Monday, September 11, 2006
I understand the concept of catharsis, but I rarely experience it. I look at art, whether it be paintings, fiction, or movies, from an intellectual perspective. I appreciate and enjoy style and technique. I savor the moment when an artist tries something new and creates innovation. I love things on an aesthetic level. But I'm rarely moved. Emotion doesn't tend to factor into my appreciation of works of art.
United 93 is an amazing exception. This film is a work of art which not only bowled me over with its handheld aesthetic, but it also provided an emotional catharsis that I can't remember experiencing before in my life. If you asked me today about my favorite movies of all time, this one would near the top, because I can't think of many more perfect blendings of intellectual and emotional pleasure. Pleasure's the wrong word, of course, because this movie is brutal and painful. But to watch such a masterful film, even one that tears you apart as you watch it, is a pleasure of a sort. It's horrible but beautiful, and it's not beautiful in the way that most movies are beautiful--it's not bright and pretty and colorful--it's beautiful in the sense that it perfectly recreates a time and a place that we need to revisit.

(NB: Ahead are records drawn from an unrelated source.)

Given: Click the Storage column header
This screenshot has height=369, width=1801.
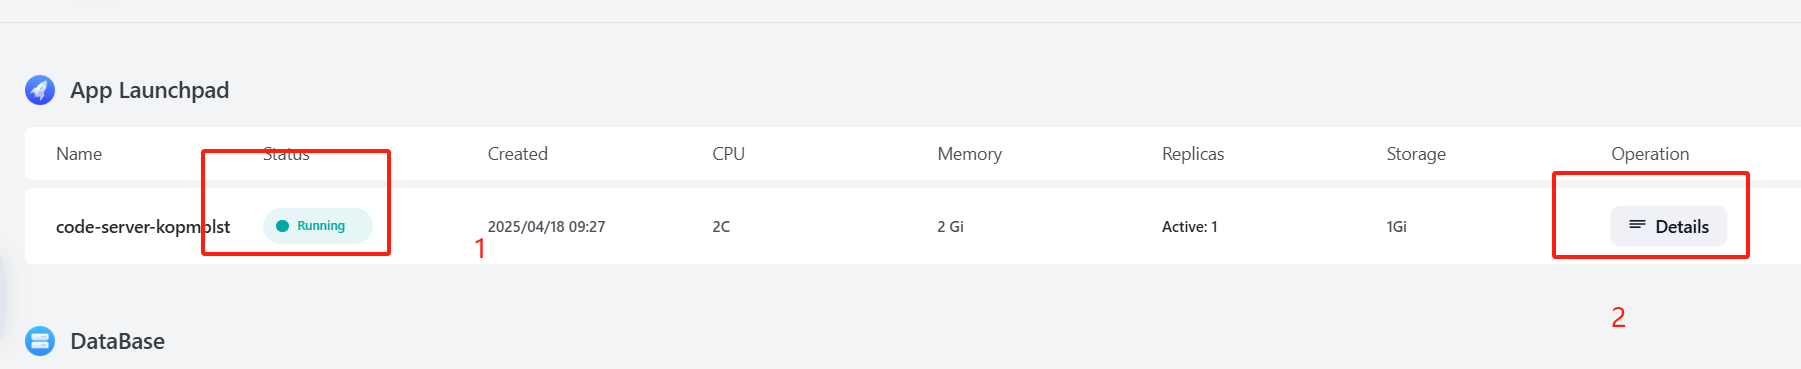Looking at the screenshot, I should tap(1416, 154).
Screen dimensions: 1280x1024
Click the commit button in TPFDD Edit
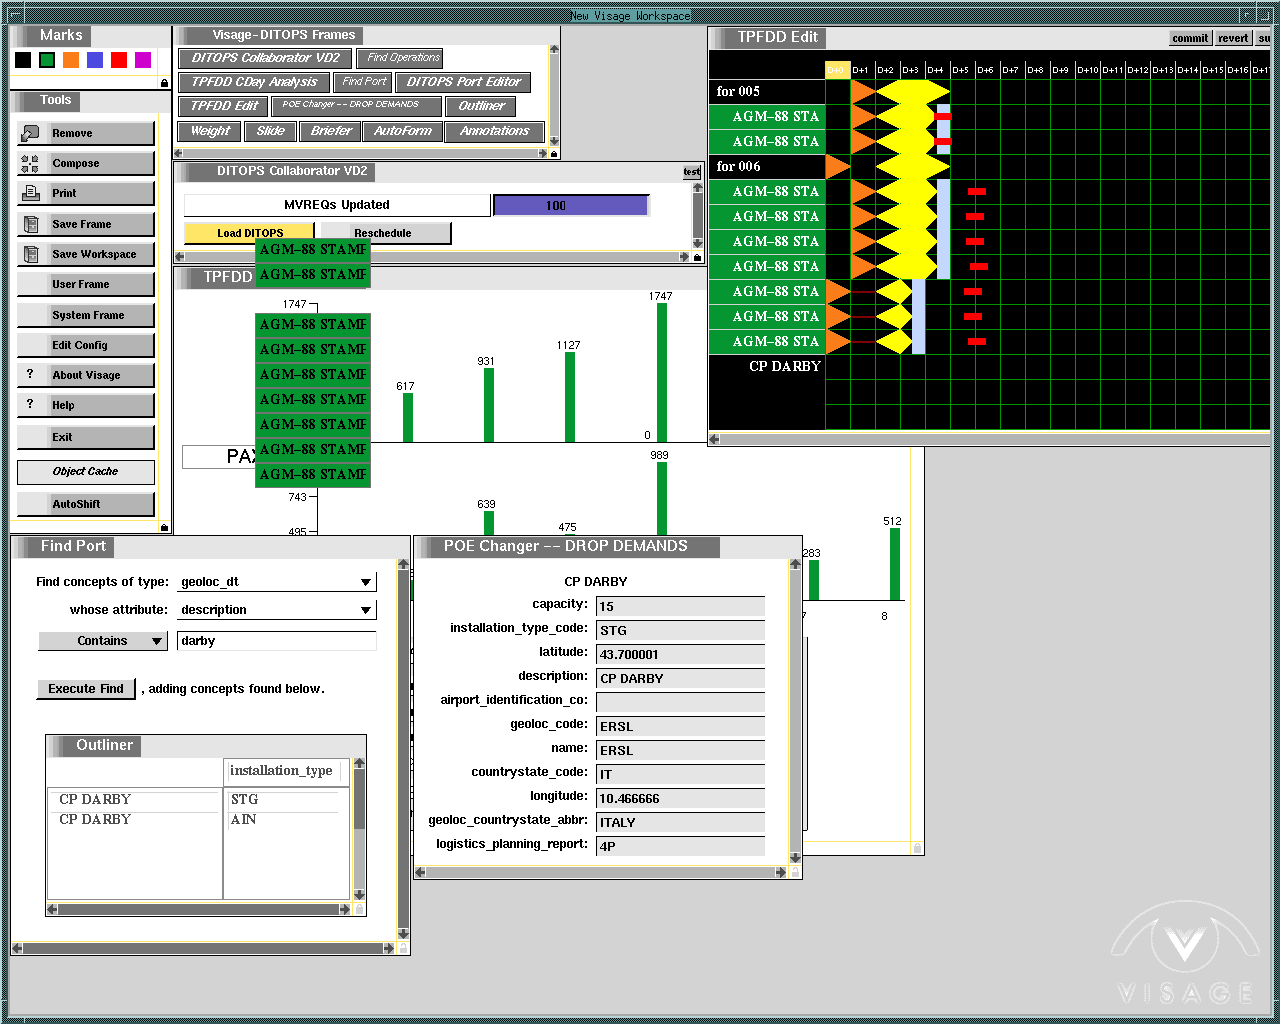click(1190, 38)
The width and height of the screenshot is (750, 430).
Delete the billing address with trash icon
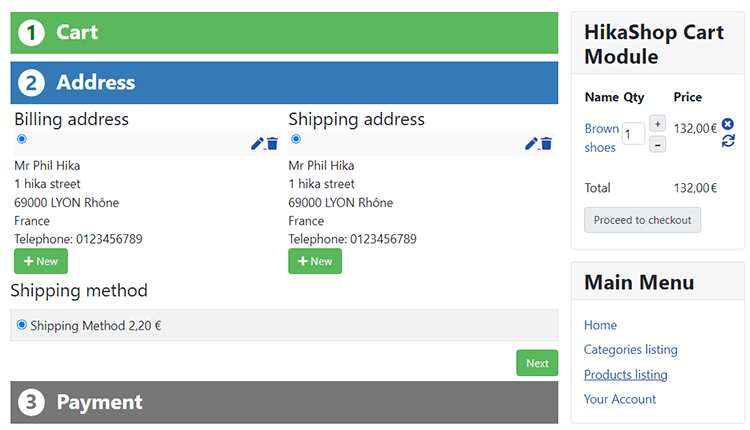click(273, 143)
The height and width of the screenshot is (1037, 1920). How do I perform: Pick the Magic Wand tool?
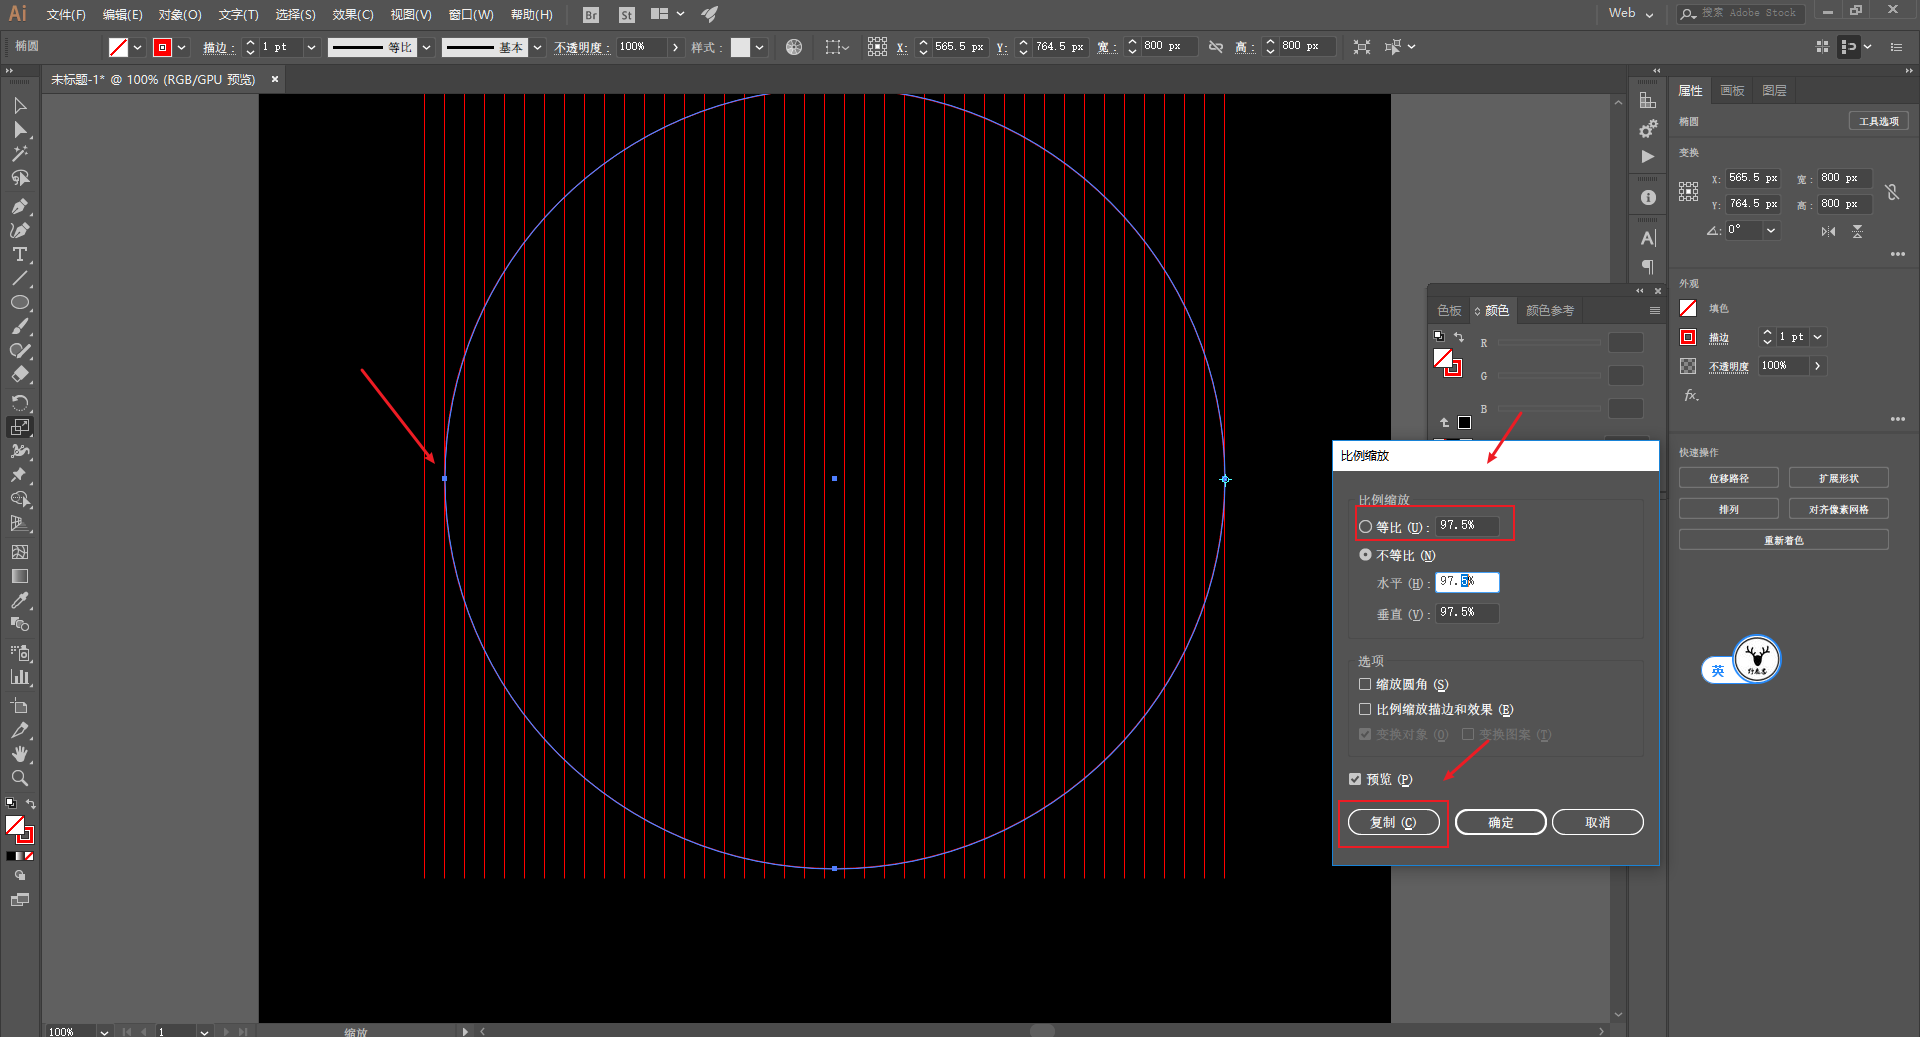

The movie is surprisingly devoid of political sentiment even though, contrary to what I've read about the movie, it doesn't take place entirely within the confines of United Flight 93. In fact, the movie jumps from location to location, providing a context about what we knew and what we didn't know on this terrible day five years ago. The contextual information is part of the catharsis. We need to see that second plane strike the World Trade Center, even if we don't want to, if the full impact of the events is to be felt (not only by us, but by the characters in the movie).
(Future generations will watch this movie, and they will not feel the devastation we feel when we see that plane hit the tower--it crushes us because we experienced that day--when we see the image, we recall the feelings we had when we first heard and saw what had occurred--our children will not have that context--so I wonder what they will make of this film. Will they see it purely in intellectual terms, as I usually do when I watch movies, or is the film good enough to provide catharsis to someone born after the events of that day? I don't know, but I suspect the greatness of this movie will not last. It will become just another movie about a historical event when our children are old enough to watch it.)
United 93 has no stars and no main characters. It is not a conventional narrative. Yet it is a movie that everyone should see because of its power and truth (and I don't mean literal truth, although it apparently is based on the facts that could be pieced together--I mean emotional truth). Watch it at night, though, because you won't be very useful for the rest of the day.